Fabricar esos hitos es turismo cinematográfico. Coloca, en la pantalla de cine y en el salón de las casas, objetos y lugares de deseo de los que puede aspirarse a tocar algún día con la punta de los dedos.
Diseñan pseudohéroes a los que imitar, a los que plagiar y fardar ante la pareja. Es un esquema tan obvio que apela a la inocencia del espectador. Basta con asumir que hoy, al ciudadano medio, se le puede fabricar su paraíso en el rectángulo resplandeciente.
La réplica de ambiciones, la anodina repetición de clichés, el turismo cinematográfico no es más que otro ejemplo de la sobreprotección anímica que este modelo paternalista cocina para los, cada día más aborregados esperantes de ilusiones.
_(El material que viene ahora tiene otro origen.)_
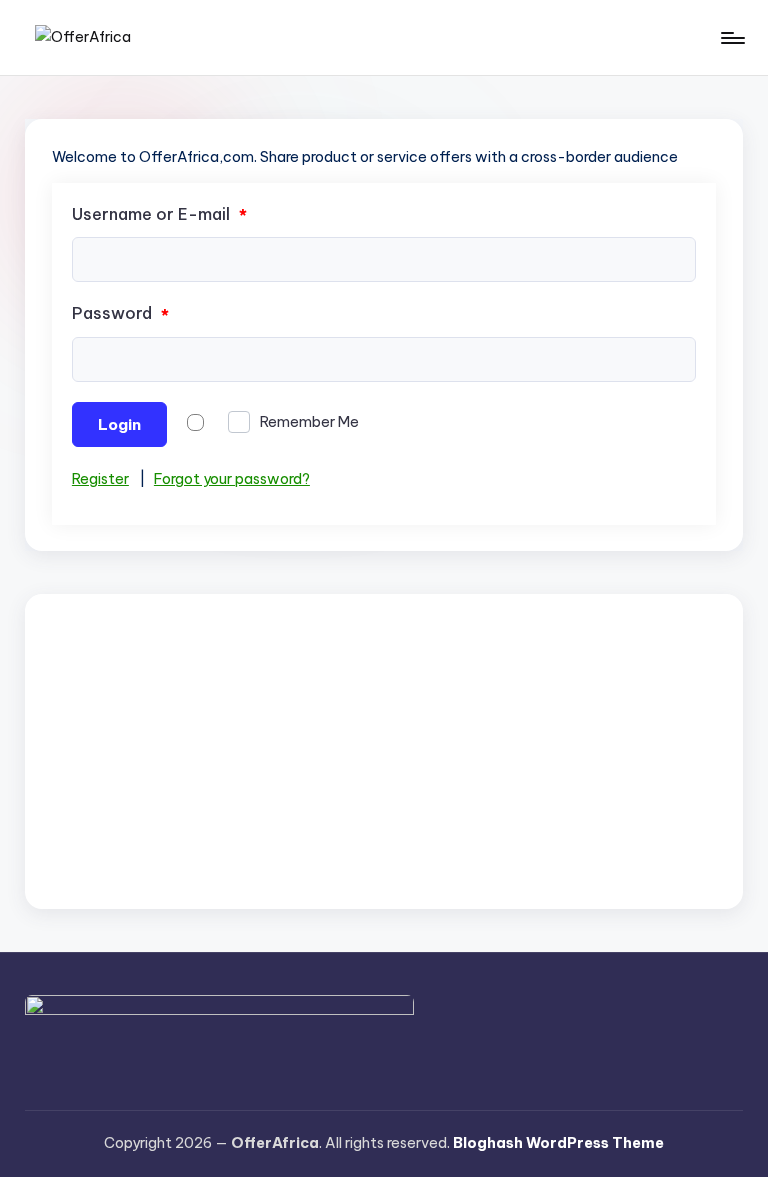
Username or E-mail (159, 215)
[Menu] (731, 38)
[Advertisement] (383, 751)
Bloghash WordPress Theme (558, 1143)
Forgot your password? (232, 479)
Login (119, 424)
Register (100, 479)
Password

Las multinacionales y países pagan para conducir dócilmente a los espectadores hacia sus lugares de compra y vacaciones. Marcas de complementos inútiles, calles y barrios decorados se anuncian las veinticuatro horas por todos los rincones del globo.
La capacidad de explorar alternativas o
simplemente cuestionar la credibilidad de la ofrecida, queda anulada. Hay que
ver cine, es cultura. Merece la pena disfrutarlo de manera consciente.